Trecho:

"""

E não é o tempo. Algumas ficaram não mais que uma hora na
minha vida e sumiram deixando uma produção significativa escorrendo pelos meus
dedos. Enquanto outras passaram meses e saíram sem deixar nem um vazio para
trás.
Também não chega a ser a intimidade. Digo, dessas forçadas
que existem por causa de sexo. Alguns beijos me tiraram o chão e alguns sexos
não me inspiraram a sair da cama nem para abrir a porta.
A beleza talvez tenha uma correlação maior. É fácil pensar
que as mais bonitas foram as que mais mexeram comigo. Mas talvez tenham mexido
comigo exatamente porque beleza é subjetivo. Deixa eu explicar melhor, eu achei
elas mais bonitas porque elas mexeram comigo. Se for analisar a opinião dos
outros - uma média do mundo, pessoas com outras opiniões, uma tentativa de
chegar a uma análise de beleza imparcial - talvez essa correlação fosse mais
fraca. Talvez nem existisse. Eu tenho, afinal, um gosto peculiar. Por assim
dizer.

"""

Objetivo: Dê continuidade ao trecho sobre o que faz algumas pessoas deixarem marca na vida de quem narra, a partir do ponto em que ele termina. O material a seguir não é necessário.

(Registros de texto e de indicação de elementos)
"""

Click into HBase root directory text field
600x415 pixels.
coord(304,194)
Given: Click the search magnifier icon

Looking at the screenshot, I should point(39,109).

"""

Resposta:
Não queria jogar a resposta para um suposto charme ou uma
química sem equação que a defina. Nada mais preguiçoso que apelar para coisas
que não podem ser explicadas. Não. Tem que existir alguma coisa a mais.
Contexto é uma desculpa que faz sentido, mas falha em entregar uma solução.
Joga toda a responsabilidade para fora de mim. Pode influenciar, como tenho
certeza que já influenciou, mas não leva a nada. É como inspiração. Uma hora,
quando você começa a criar profissionalmente, você tem que admitir que ela pode
até ajudar, mas nunca definir.
Então o que? Personalidade? Alguma coisa no jeito de falar.
Alguma coisa na escolha de palavras e nas ideias. A maneira de expresssar os
pensamentos. Ninguém é terrivelmente original às 2h da manhã com música alta
tocando e gente esbarrando em você. A não ser que você só seja original às 2h
da manhã com música alta tocando e gente esbarrando em você. Mas aí é tipo uma
mutação e eu acho que nunca conheci ninguém assim.
Mas aí, quais são os traços? O que eu consigo identificar de
longe que me dê o impulso de escolher, entre tantas pessoas, aquela cuja
personalidade vai derreter o cubo de gelo da minha fonte literária? E, mais
importante, por que? Mas, bem, uma coisa de cada vez. Não dá para pensar nisso
o dia inteiro.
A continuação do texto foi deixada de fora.